■ WHAT YOU NEED TO DO
Copy out everything from the line containing "Expand Rolling average" down to the end of the records, word for word, leaving out the pictures.

━━━━━ MATERIAL FOR THE TASK

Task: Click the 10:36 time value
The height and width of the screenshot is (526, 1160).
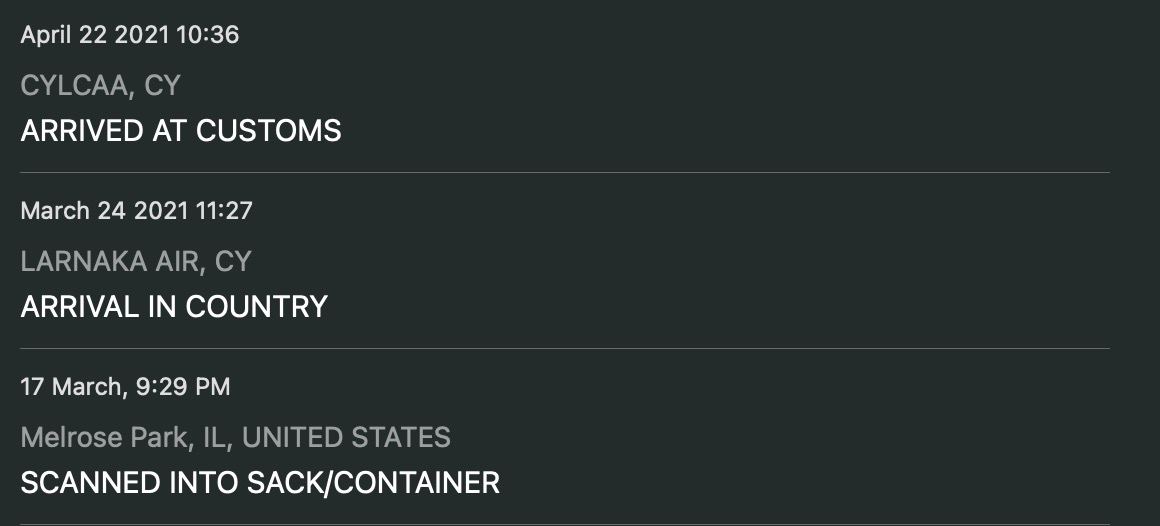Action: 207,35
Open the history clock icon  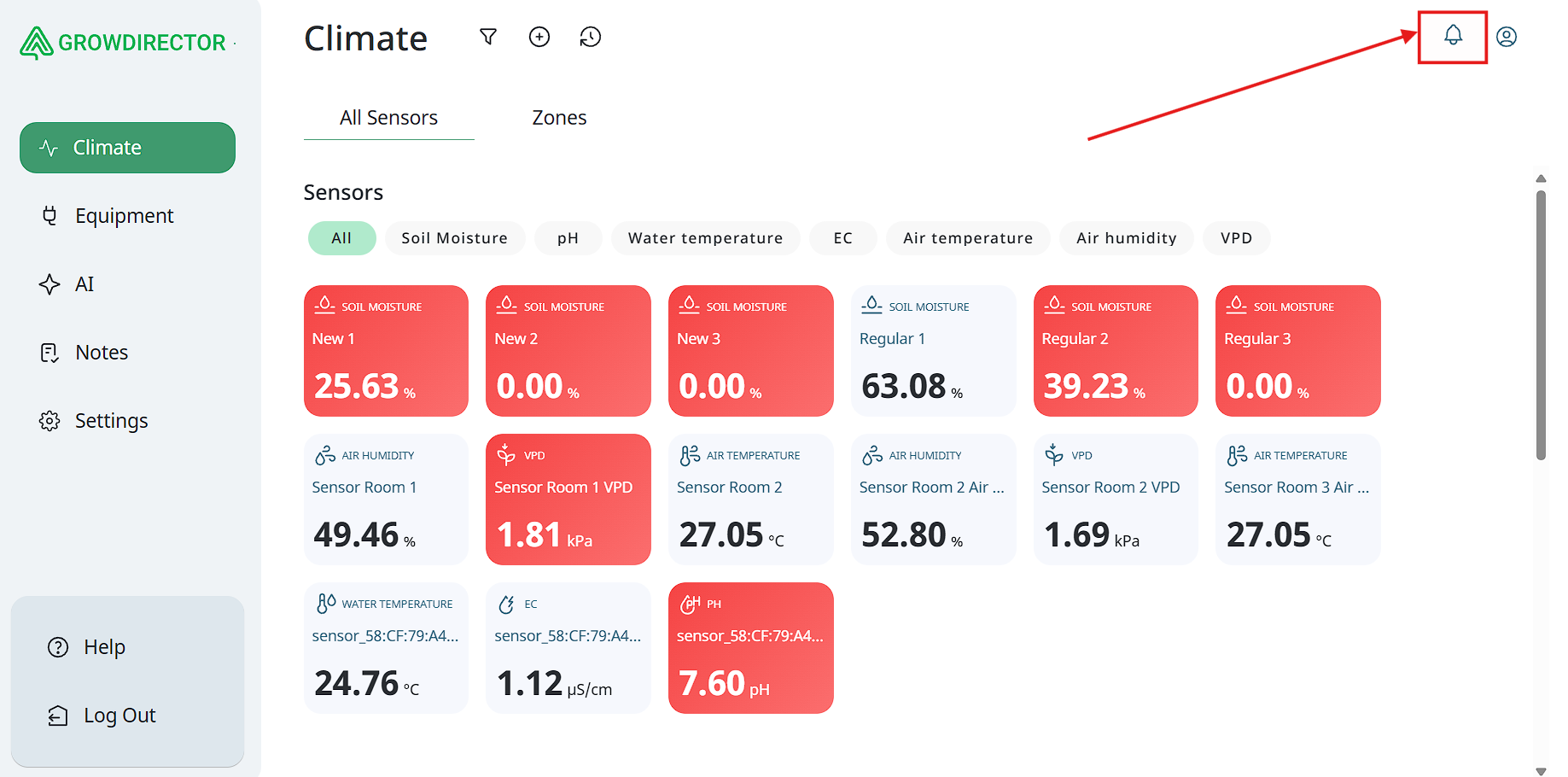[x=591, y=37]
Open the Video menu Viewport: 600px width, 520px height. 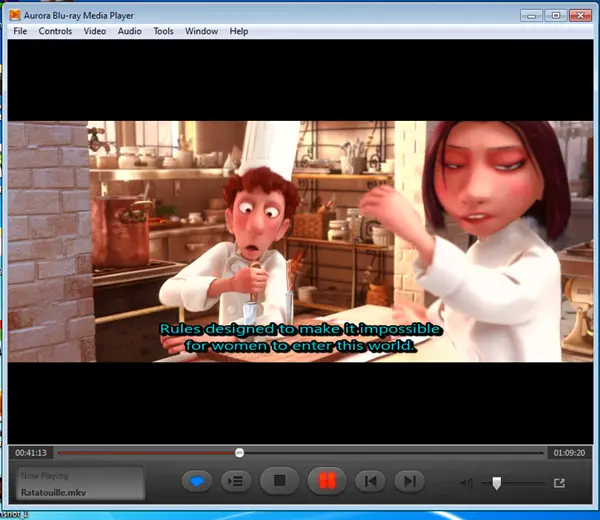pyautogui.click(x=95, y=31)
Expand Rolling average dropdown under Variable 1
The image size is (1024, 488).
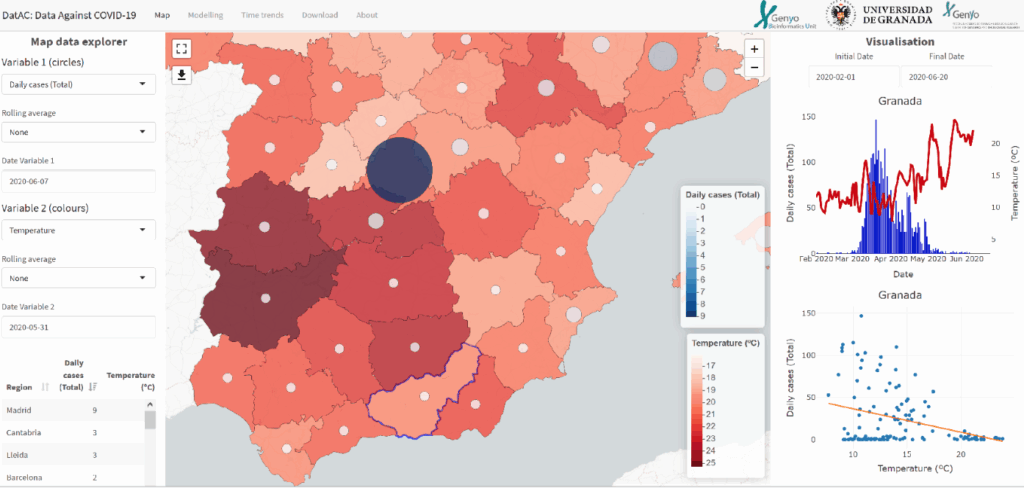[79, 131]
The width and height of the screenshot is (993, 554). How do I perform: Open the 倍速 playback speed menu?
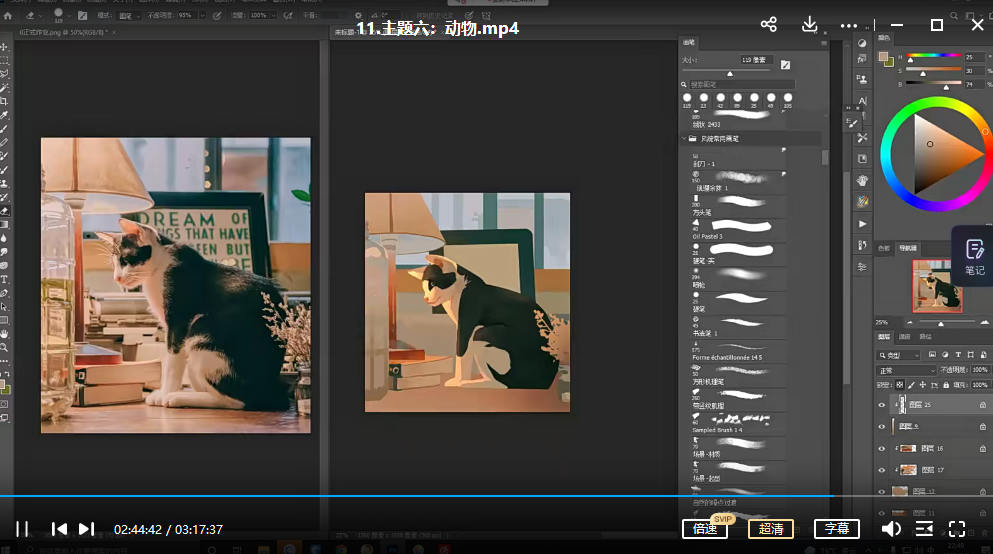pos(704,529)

━━━━━━━━━━

■ CORRECT ANSWER
Expand Rolling average dropdown under Variable 1
The image size is (1024, 488).
[79, 131]
The width and height of the screenshot is (993, 554). How do I perform: Open the 倍速 playback speed menu?
pos(704,529)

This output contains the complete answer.